I've summarized how cryptocurrencies make money, which can roughly be divided into two main categories. One is completely free methods, suitable for people with no capital but plenty of time; the other requires real money investment, but the returns are relatively more stable.
First, let's talk about free methods. Airdrops are the most classic, where project teams give you tokens for free. Some require you to complete tasks, such as registering an account or interacting on the chain; others are completely passive, where just holding a certain coin can earn you new tokens through airdrops. The obvious advantage of this method is zero cost—no investment needed—but the downside is also clear: it’s very time-consuming, and the tokens you receive at the end may be worthless.
X to Earn has been especially popular in the past two years, where you earn tokens by playing games, exercising, writing, and other activities. Axie Infinity and STEPN are representatives. It sounds very attractive—combining entertainment and earning—but in practice, you often need to invest upfront to buy equipment, and as more people join, the rewards tend to decrease continuously.
SocialFi is another approach, where you earn platform tokens by creating content and interacting. If you're a KOL or have a certain fan base, this can be quite good. But if you're not well-known, it’s hard to profit from it. Creating NFTs is similar; theoretically, anyone can do it, but in reality, most NFTs don’t sell.
The truly stable way to make money still involves investing capital. Mining is one such method—buying specialized mining machines or hosting them with third parties to mine Bitcoin, Litecoin, and others. The advantage of this method is relatively stable output, considered passive income, but the payback period is long, the initial investment is high, and now it’s mostly monopolized by large institutions.
DeFi mining involves providing liquidity or participating in lending to earn rewards.
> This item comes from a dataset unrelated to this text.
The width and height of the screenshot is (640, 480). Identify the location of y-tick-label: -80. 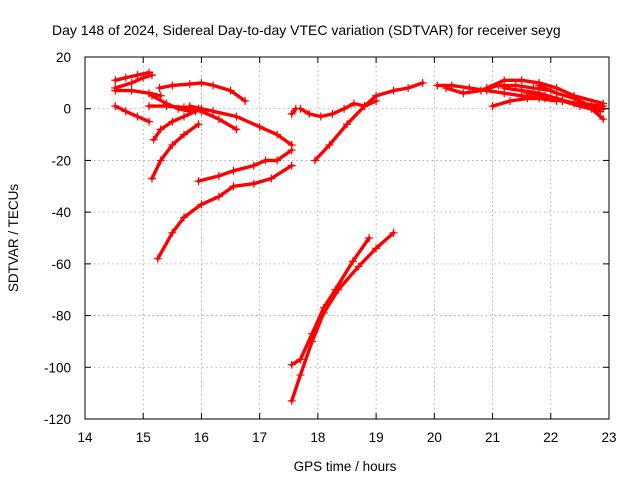
(61, 316).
Decentralized exchanges like Uniswap or lending protocols like Compound have mining mechanisms. This method can be quite profitable, but it requires high professional knowledge and carries significant risks, especially with collateralized loans—if the coin price crashes, liquidation can happen easily.
Staking coins to earn interest is simpler—similar to bank deposits—deposit your coins into a platform and earn interest. It’s straightforward and low risk, but the yields are usually not high, and during a price drop, the interest earned might not even cover the loss.
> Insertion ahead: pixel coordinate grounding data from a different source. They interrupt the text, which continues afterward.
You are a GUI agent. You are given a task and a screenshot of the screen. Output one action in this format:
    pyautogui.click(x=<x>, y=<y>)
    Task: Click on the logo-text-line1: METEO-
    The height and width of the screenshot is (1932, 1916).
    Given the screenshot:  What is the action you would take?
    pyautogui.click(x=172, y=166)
Spot trading—buy low, sell high—is the most direct approach. If you hold coins for the medium to long term, the risk is relatively controllable; if you pursue short-term swings, the risk is much higher. The key is to choose a reliable trading platform and master basic trading knowledge.
Futures contracts are high-risk, high-reward strategies. Using a small margin, you can leverage trading, supporting both long and short positions, which is very attractive. But the risk of liquidation is real, and it tests your trading psychology—probably not suitable for beginners.
Finally, arbitrage—using price differences of the same coin across different exchanges to make money. In theory, it’s low risk, but in practice, it requires quick execution and large capital, and such opportunities are becoming increasingly rare.
Honestly, there’s no absolute answer to how cryptocurrency makes money. The key is to find a method that suits you—considering how much capital you have, how much time you can dedicate, and how much risk you can bear. You also need to understand the pros and cons of each approach clearly. Currently, BTC is a little over 78K, ETH around 2.18K, and DOGE has dropped to 0.11. The market is quite volatile, so no matter which method you choose, make sure to do your homework before getting started.